**The exercise**
Update the material below by changing every "Aviva Stadium" to "Dublin Arena", and leave everything else unchanged.

-- start Dataset --

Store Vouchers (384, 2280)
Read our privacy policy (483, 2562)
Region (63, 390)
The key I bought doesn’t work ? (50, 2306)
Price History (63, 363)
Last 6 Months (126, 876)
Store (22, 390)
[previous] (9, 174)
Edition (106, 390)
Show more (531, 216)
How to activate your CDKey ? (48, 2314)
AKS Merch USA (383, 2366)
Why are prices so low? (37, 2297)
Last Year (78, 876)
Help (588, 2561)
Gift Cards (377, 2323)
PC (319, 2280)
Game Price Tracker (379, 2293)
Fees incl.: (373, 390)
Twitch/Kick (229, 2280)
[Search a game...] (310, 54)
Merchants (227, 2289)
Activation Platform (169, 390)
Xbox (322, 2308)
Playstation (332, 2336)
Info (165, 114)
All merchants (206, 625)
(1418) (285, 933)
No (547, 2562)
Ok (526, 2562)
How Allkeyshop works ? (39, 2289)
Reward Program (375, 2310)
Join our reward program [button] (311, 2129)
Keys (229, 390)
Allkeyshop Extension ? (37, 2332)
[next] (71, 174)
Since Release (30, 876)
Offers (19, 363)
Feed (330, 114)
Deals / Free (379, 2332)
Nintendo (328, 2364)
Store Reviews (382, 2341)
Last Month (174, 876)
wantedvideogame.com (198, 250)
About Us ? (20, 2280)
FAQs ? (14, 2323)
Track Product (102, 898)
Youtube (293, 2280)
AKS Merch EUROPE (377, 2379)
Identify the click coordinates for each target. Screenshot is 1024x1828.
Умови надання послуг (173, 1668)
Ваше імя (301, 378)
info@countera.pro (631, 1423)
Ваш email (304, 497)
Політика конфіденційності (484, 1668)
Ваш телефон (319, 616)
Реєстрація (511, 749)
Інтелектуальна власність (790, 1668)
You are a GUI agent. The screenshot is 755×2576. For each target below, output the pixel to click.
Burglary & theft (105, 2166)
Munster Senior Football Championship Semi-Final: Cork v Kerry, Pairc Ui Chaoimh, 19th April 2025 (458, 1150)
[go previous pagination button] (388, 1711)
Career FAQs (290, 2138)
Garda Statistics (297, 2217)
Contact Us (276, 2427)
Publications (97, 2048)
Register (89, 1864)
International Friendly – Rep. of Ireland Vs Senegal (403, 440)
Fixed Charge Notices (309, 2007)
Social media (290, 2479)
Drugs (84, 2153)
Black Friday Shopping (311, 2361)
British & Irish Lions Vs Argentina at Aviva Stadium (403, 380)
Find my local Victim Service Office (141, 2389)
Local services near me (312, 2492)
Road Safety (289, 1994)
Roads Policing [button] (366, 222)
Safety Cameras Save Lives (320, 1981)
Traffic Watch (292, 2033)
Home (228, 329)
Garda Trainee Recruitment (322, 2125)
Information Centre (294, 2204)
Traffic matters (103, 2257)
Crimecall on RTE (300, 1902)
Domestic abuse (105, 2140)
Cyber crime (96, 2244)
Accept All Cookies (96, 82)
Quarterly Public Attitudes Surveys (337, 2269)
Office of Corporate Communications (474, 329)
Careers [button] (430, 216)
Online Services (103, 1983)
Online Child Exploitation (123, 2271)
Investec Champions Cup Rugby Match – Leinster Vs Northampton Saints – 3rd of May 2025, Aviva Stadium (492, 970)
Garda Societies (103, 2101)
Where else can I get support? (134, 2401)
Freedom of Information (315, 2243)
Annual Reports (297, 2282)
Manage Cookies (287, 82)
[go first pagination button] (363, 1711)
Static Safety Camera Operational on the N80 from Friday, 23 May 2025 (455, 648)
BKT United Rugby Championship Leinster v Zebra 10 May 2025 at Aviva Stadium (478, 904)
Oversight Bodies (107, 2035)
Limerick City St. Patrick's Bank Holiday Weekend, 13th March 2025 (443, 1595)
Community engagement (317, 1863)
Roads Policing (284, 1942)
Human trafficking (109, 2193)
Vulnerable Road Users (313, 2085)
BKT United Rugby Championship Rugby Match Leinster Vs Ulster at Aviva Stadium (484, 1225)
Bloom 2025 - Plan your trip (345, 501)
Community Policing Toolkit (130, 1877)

-- end Dataset --

**Exercise result**
Store Vouchers (384, 2280)
Read our privacy policy (483, 2562)
Region (63, 390)
The key I bought doesn’t work ? (50, 2306)
Price History (63, 363)
Last 6 Months (126, 876)
Store (22, 390)
[previous] (9, 174)
Edition (106, 390)
Show more (531, 216)
How to activate your CDKey ? (48, 2314)
AKS Merch USA (383, 2366)
Why are prices so low? (37, 2297)
Last Year (78, 876)
Help (588, 2561)
Gift Cards (377, 2323)
PC (319, 2280)
Game Price Tracker (379, 2293)
Fees incl.: (373, 390)
Twitch/Kick (229, 2280)
[Search a game...] (310, 54)
Merchants (227, 2289)
Activation Platform (169, 390)
Xbox (322, 2308)
Playstation (332, 2336)
Info (165, 114)
All merchants (206, 625)
(1418) (285, 933)
No (547, 2562)
Ok (526, 2562)
How Allkeyshop works ? (39, 2289)
Reward Program (375, 2310)
Join our reward program [button] (311, 2129)
Keys (229, 390)
Allkeyshop Extension ? (37, 2332)
[next] (71, 174)
Since Release (30, 876)
Offers (19, 363)
Feed (330, 114)
Deals / Free (379, 2332)
Nintendo (328, 2364)
Store Reviews (382, 2341)
Last Month (174, 876)
wantedvideogame.com (198, 250)
About Us ? (20, 2280)
FAQs ? (14, 2323)
Track Product (102, 898)
Youtube (293, 2280)
AKS Merch EUROPE (377, 2379)
Identify the click coordinates for each target. Screenshot is 1024x1828.
Умови надання послуг (173, 1668)
Ваше імя (301, 378)
info@countera.pro (631, 1423)
Ваш email (304, 497)
Політика конфіденційності (484, 1668)
Ваш телефон (319, 616)
Реєстрація (511, 749)
Інтелектуальна власність (790, 1668)
You are a GUI agent. The screenshot is 755×2576. For each target below, output the pixel to click.
Burglary & theft (105, 2166)
Munster Senior Football Championship Semi-Final: Cork v Kerry, Pairc Ui Chaoimh, 19th April 2025 (458, 1150)
[go previous pagination button] (388, 1711)
Career FAQs (290, 2138)
Garda Statistics (297, 2217)
Contact Us (276, 2427)
Publications (97, 2048)
Register (89, 1864)
International Friendly – Rep. of Ireland Vs Senegal (403, 440)
Fixed Charge Notices (309, 2007)
Social media (290, 2479)
Drugs (84, 2153)
Black Friday Shopping (311, 2361)
British & Irish Lions Vs Argentina at Dublin Arena (403, 380)
Find my local Victim Service Office (141, 2389)
Local services near me (312, 2492)
Road Safety (289, 1994)
Roads Policing [button] (366, 222)
Safety Cameras Save Lives (320, 1981)
Traffic Watch (292, 2033)
Home (228, 329)
Garda Trainee Recruitment (322, 2125)
Information Centre (294, 2204)
Traffic matters (103, 2257)
Crimecall on RTE (300, 1902)
Domestic abuse (105, 2140)
Cyber crime (96, 2244)
Accept All Cookies (96, 82)
Quarterly Public Attitudes Surveys (337, 2269)
Office of Corporate Communications (474, 329)
Careers [button] (430, 216)
Online Services (103, 1983)
Online Child Exploitation (123, 2271)
Investec Champions Cup Rugby Match – Leinster Vs Northampton Saints – 3rd of May 2025, Dublin Arena (492, 970)
Garda Societies (103, 2101)
Where else can I get support? (134, 2401)
Freedom of Information (315, 2243)
Annual Reports (297, 2282)
Manage Cookies (287, 82)
[go first pagination button] (363, 1711)
Static Safety Camera Operational on the N80 from Friday, 23 May 2025 (455, 648)
BKT United Rugby Championship Leinster v Zebra 10 May 2025 at Dublin Arena (478, 904)
Oversight Bodies (107, 2035)
Limerick City St. Patrick's Bank Holiday Weekend, 13th March 2025 (443, 1595)
Community engagement (317, 1863)
Roads Policing (284, 1942)
Human trafficking (109, 2193)
Vulnerable Road Users (313, 2085)
BKT United Rugby Championship Rugby Match Leinster Vs Ulster at Dublin Arena (484, 1225)
Bloom 2025 - Plan your trip (345, 501)
Community Policing Toolkit (130, 1877)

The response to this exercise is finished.